Check each line of the listing for the string "below", count the lines that have it, and answer with that number only.

● **Record set**:
▼▼▼

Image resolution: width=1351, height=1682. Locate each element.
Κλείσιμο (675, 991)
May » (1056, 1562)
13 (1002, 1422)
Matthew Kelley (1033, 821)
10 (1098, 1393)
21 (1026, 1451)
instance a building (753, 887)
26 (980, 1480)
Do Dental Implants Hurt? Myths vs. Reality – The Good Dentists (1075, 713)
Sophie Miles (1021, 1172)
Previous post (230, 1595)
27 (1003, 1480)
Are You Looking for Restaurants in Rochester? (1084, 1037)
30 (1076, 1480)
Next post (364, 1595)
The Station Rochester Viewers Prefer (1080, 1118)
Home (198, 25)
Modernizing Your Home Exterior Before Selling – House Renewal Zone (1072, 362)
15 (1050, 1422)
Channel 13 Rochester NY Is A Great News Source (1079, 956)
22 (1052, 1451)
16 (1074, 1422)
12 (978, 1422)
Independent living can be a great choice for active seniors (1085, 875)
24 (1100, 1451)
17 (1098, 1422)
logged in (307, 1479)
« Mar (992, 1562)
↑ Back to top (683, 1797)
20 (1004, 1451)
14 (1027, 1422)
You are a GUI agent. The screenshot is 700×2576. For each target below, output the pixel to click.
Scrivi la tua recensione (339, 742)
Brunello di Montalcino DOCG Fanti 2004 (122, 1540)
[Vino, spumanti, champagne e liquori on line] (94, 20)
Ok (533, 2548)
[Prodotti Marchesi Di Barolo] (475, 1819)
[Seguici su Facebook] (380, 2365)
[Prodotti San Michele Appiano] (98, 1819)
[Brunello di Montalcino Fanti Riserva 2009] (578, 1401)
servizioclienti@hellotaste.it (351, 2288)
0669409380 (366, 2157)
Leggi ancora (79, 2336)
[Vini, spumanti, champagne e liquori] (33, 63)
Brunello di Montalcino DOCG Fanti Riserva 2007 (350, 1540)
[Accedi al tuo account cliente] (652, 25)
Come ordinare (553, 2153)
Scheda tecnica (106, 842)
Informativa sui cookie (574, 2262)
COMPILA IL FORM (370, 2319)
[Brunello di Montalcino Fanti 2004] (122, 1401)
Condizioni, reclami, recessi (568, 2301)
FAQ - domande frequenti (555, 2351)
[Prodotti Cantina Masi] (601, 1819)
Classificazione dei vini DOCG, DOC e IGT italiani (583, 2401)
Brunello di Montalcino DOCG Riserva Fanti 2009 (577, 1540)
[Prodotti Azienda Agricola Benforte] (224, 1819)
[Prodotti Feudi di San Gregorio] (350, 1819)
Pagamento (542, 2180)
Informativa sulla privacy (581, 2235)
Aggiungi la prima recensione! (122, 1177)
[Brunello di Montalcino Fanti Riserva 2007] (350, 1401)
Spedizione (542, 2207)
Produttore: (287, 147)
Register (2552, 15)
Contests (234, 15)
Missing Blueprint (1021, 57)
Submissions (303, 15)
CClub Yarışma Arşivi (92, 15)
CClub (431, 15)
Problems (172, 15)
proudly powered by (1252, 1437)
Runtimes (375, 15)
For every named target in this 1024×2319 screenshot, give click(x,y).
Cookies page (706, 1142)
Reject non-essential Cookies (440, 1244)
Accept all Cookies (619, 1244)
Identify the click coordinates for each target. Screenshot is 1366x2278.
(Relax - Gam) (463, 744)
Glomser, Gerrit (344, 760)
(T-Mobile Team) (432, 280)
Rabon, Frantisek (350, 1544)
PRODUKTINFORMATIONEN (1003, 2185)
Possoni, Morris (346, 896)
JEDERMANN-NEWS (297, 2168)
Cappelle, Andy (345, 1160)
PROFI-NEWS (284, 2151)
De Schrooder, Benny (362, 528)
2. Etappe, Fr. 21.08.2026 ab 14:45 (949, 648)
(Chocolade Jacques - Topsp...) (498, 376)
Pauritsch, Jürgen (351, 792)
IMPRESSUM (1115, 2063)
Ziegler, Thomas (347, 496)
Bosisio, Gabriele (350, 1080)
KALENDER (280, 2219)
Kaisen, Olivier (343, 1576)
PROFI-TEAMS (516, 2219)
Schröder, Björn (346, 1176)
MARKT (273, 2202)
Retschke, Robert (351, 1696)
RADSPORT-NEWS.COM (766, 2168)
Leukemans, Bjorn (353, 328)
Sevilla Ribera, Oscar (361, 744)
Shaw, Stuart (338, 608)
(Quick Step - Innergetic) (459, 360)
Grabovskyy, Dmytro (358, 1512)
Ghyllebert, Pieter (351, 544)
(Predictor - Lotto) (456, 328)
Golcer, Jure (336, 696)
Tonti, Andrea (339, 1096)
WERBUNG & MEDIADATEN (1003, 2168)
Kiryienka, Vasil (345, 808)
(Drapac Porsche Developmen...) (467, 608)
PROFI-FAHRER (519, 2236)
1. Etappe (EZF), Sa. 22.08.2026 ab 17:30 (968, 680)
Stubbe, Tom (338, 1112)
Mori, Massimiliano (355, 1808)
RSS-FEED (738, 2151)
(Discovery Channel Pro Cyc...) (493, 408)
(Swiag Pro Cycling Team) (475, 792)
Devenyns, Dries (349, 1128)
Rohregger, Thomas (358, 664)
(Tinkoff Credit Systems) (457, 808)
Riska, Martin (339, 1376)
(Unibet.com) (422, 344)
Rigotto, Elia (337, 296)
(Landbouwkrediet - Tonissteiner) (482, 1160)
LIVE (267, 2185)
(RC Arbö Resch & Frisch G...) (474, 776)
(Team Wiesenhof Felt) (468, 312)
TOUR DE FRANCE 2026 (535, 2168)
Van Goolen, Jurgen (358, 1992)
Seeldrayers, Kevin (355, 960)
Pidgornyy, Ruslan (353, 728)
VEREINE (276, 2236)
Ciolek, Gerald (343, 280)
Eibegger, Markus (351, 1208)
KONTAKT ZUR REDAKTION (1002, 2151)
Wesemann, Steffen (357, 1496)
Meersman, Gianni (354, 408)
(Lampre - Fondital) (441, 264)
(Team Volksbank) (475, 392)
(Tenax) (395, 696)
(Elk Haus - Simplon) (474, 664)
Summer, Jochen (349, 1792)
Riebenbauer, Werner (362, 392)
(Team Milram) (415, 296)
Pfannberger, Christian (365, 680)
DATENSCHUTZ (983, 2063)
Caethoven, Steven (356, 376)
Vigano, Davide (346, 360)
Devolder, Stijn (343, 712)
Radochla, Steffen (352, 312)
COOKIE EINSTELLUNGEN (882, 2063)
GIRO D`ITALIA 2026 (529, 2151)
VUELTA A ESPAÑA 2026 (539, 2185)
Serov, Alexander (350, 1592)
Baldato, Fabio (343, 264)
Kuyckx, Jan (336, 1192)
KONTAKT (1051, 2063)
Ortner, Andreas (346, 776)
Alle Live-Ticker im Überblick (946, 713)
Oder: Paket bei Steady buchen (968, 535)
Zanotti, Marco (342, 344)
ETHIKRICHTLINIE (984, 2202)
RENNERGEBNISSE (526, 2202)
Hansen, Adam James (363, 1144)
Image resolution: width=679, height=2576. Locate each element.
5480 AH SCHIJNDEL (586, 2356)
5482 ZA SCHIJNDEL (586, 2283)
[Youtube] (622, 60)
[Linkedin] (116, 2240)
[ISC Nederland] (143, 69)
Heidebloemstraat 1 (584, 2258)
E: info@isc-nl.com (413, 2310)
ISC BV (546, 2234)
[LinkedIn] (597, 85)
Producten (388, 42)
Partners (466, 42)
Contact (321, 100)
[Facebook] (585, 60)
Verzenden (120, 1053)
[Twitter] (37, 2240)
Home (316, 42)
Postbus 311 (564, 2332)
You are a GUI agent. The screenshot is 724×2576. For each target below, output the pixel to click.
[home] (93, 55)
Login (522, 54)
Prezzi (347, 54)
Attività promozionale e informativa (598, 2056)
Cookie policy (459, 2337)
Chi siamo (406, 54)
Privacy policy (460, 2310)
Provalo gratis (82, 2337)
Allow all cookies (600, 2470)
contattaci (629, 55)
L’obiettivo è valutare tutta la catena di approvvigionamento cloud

▲▲▲

● **Problem solution**: 2